These numbers are very surprising to me.

On desktop, Load time is significantly down, despite the number of bytes shipped being higher; Start render is improved but only on Chrome, and Visually complete and SpeedIndex are both improved too.

On mobile, Load time is significantly up (far more than I expected), but Start render and SpeedIndex are essentially flat, and Visually complete is much better(?) on 2G.

I'm lost. :-)

Ok, did a re-run again without the debug header. Again taking the median of 31 runs for SpeedIndex.

Taking the best run rather than the median run would be better, because the best run is the one that is least influenced by environmental noise.
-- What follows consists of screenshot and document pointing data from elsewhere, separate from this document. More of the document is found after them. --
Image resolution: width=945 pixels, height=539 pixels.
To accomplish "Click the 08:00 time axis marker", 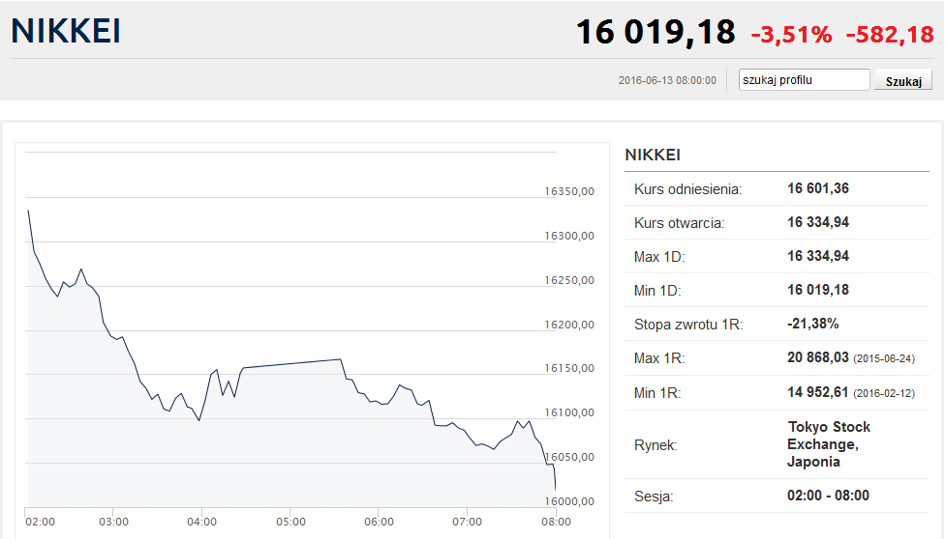I will tap(556, 522).
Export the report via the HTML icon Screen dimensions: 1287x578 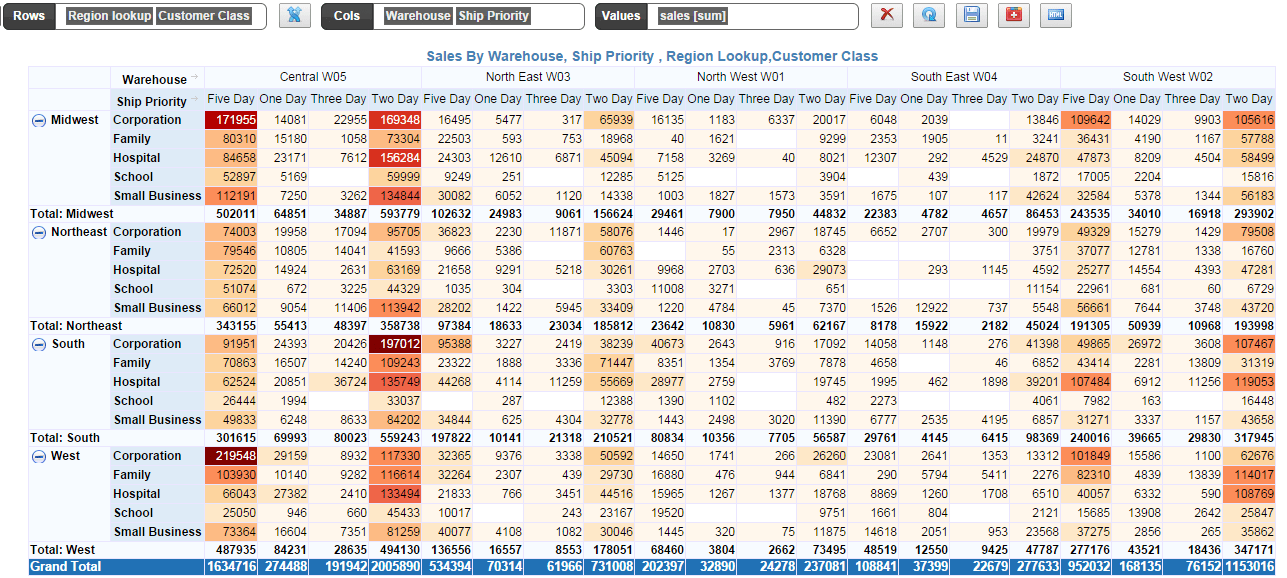tap(1054, 15)
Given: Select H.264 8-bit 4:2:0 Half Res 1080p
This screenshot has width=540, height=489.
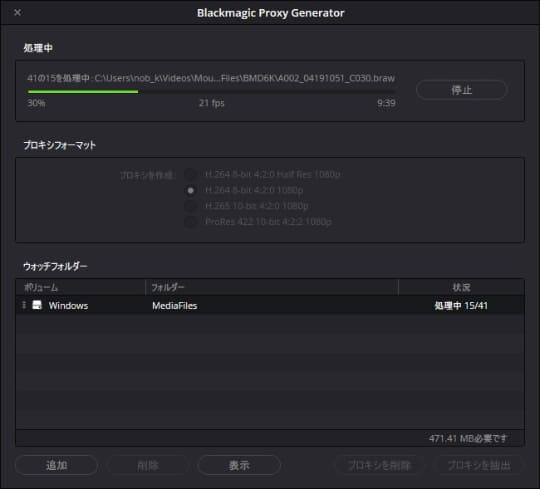Looking at the screenshot, I should click(x=190, y=174).
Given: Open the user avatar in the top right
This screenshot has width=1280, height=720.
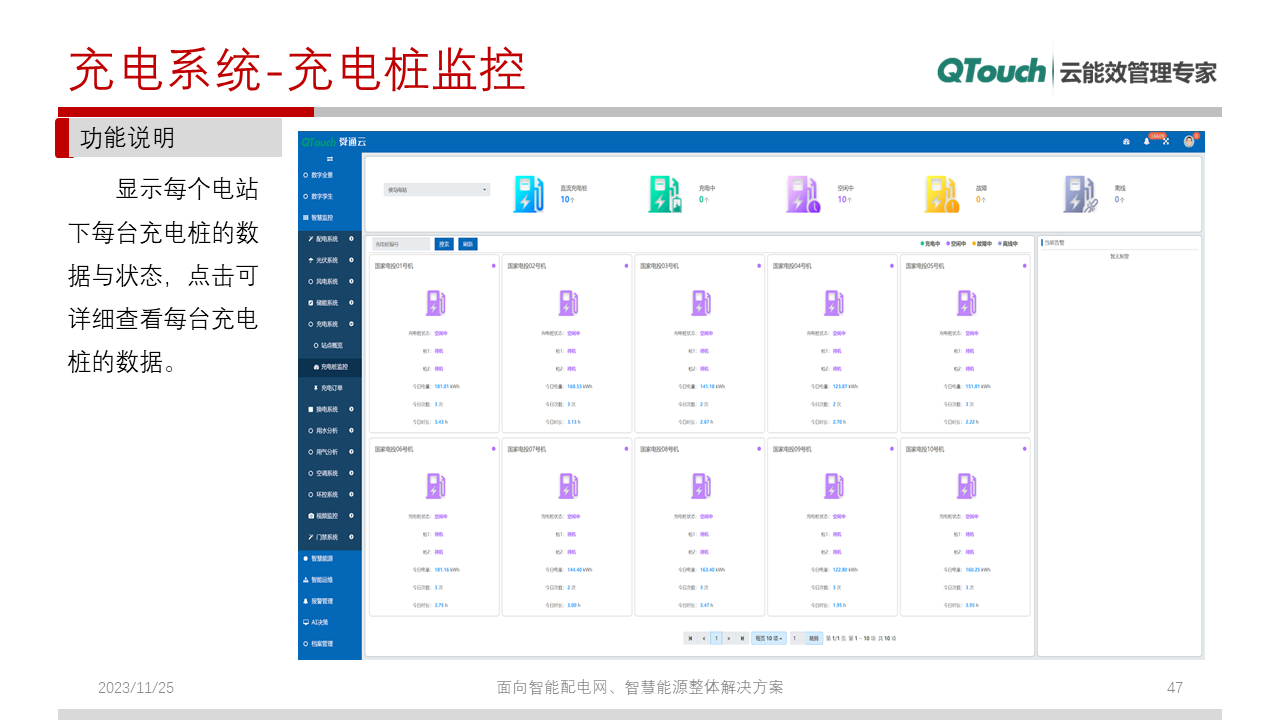Looking at the screenshot, I should pos(1187,142).
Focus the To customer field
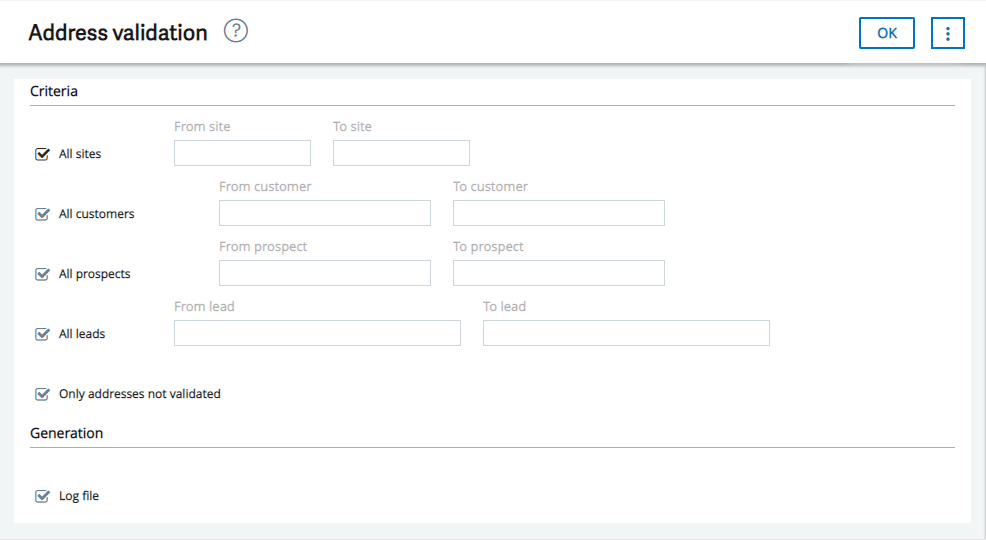 pyautogui.click(x=558, y=213)
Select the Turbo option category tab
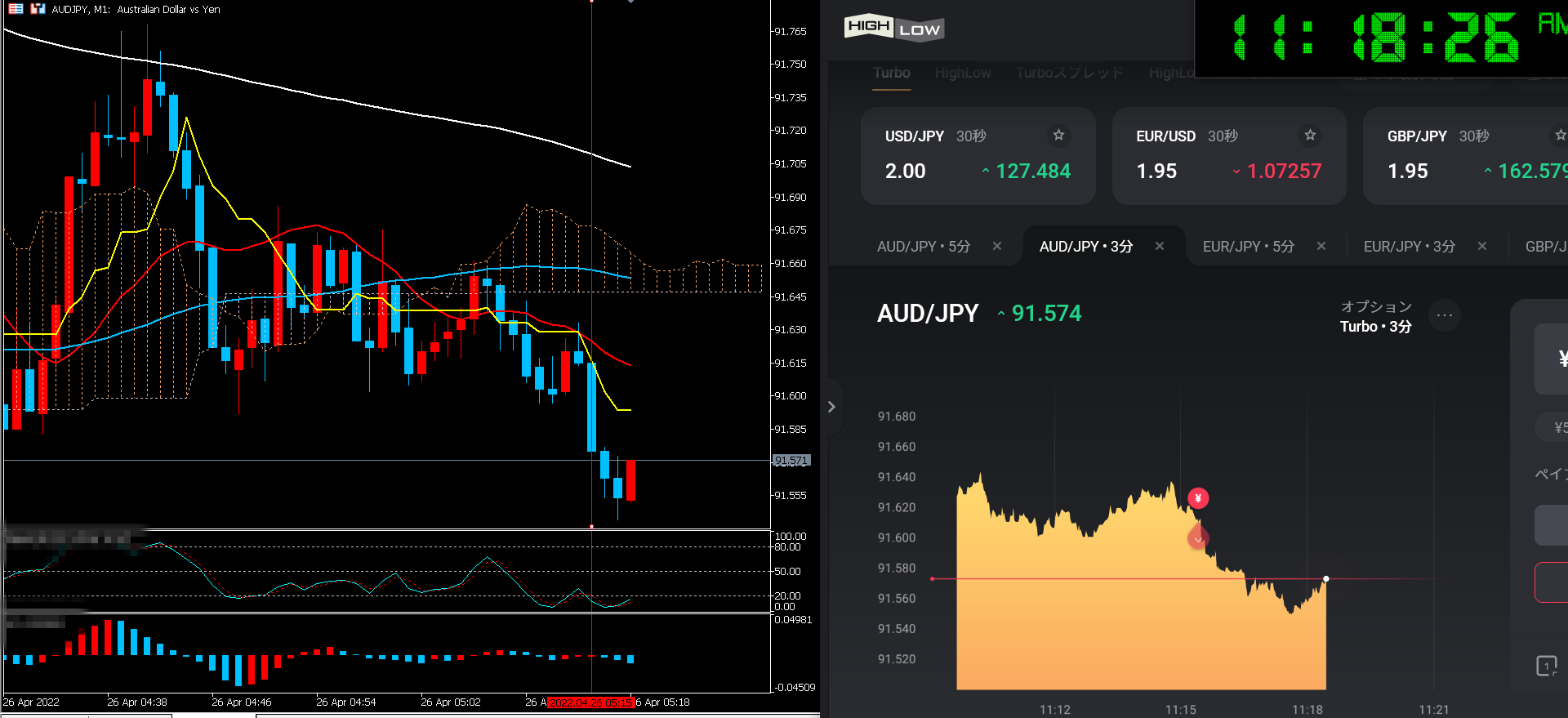This screenshot has height=718, width=1568. [x=891, y=74]
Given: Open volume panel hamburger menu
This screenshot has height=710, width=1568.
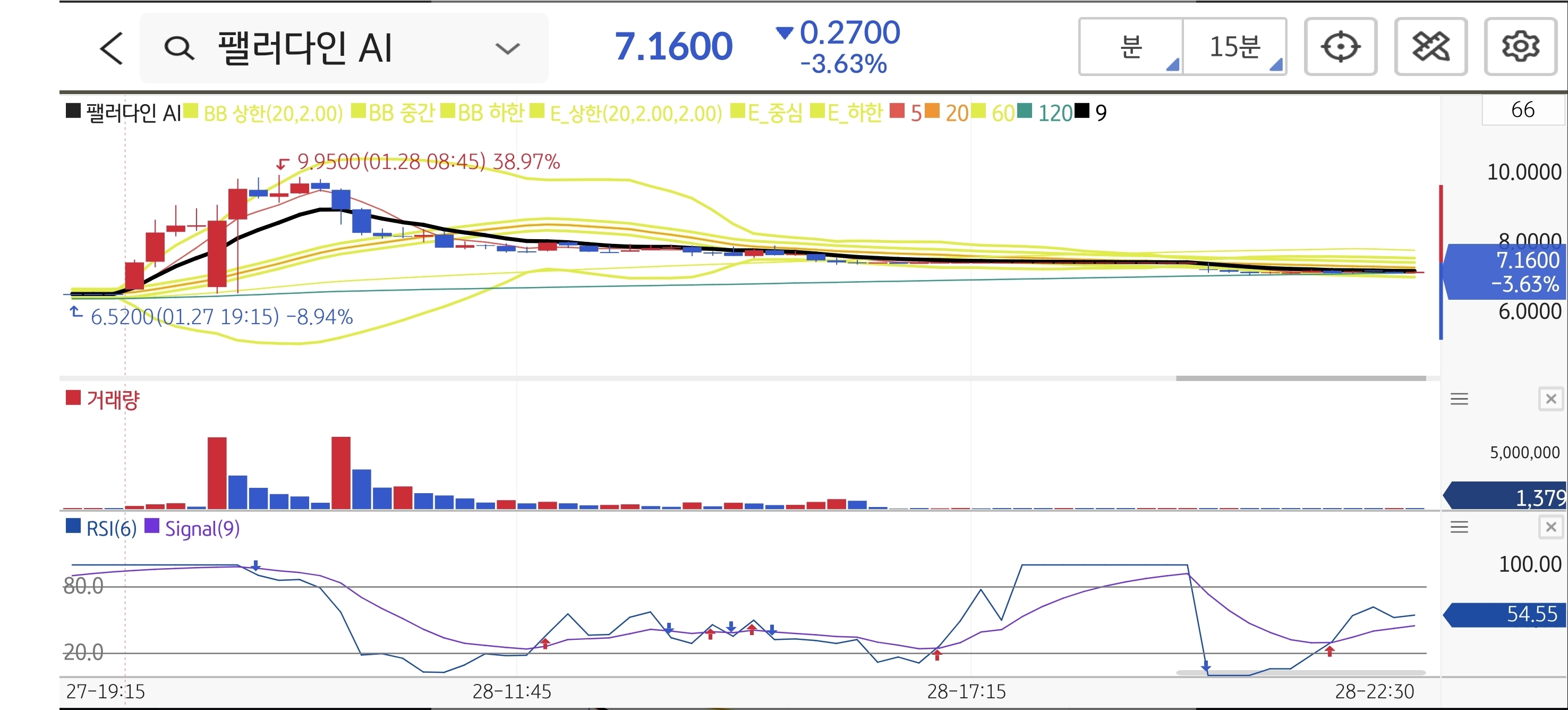Looking at the screenshot, I should point(1459,399).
You can take the fastest by adding ?medianRun=fastest&medianMetric=SpeedIndex to the run. So we sorted by the median of SpeedIndex so the other metrics are not the median, making difference in % isn't right. When we take the median for SpeedIndex, thats the only metric we should compare, sorry for including the rest.

Lets make list of the fastest start render & Speed Index. However I think using fastest is not right, some metrics are reported wrong checkout:
http://wpt.wmftest.org/result/160218_RX_BS/15/details/

Start rendering is at 0.125 s but checking the screenshots for the run it really happens at 3.7 s.

Did a new run since it so easy using WPT Bulk tester. Running 51 times on each URL, taking the median start rendering time, Making so many runs _should_ filter out the noise or?

One other thing that looks wrong in some tests is that the first byte is extremely fast, hitting 0.051s sometimes.

51 runs focusing on median SpeedIndex looks better

Lets tests it even more.

I've created an issue for WebPageTest https://github.com/WPO-Foundation/webpagetest/issues/566

Seems it happens only for Chrome & cable, but it happens so often that our values gets screwed :(

Ok, got it confirmed that it's not working correctly in Chrome/WPT:

"The issue is coming from Chrome's dev tools reporting of the timings and it looks like it is missing the start of the request (including socket and DNS) for some reason. The real fix is for me to move away from using dev tools for the timings for HTTPS requests and I'm really close to having that working (though then it will be like Firefox and SPDY will be an issue)."

https://github.com/WPO-Foundation/webpagetest/issues/566

Nothing more todo here right.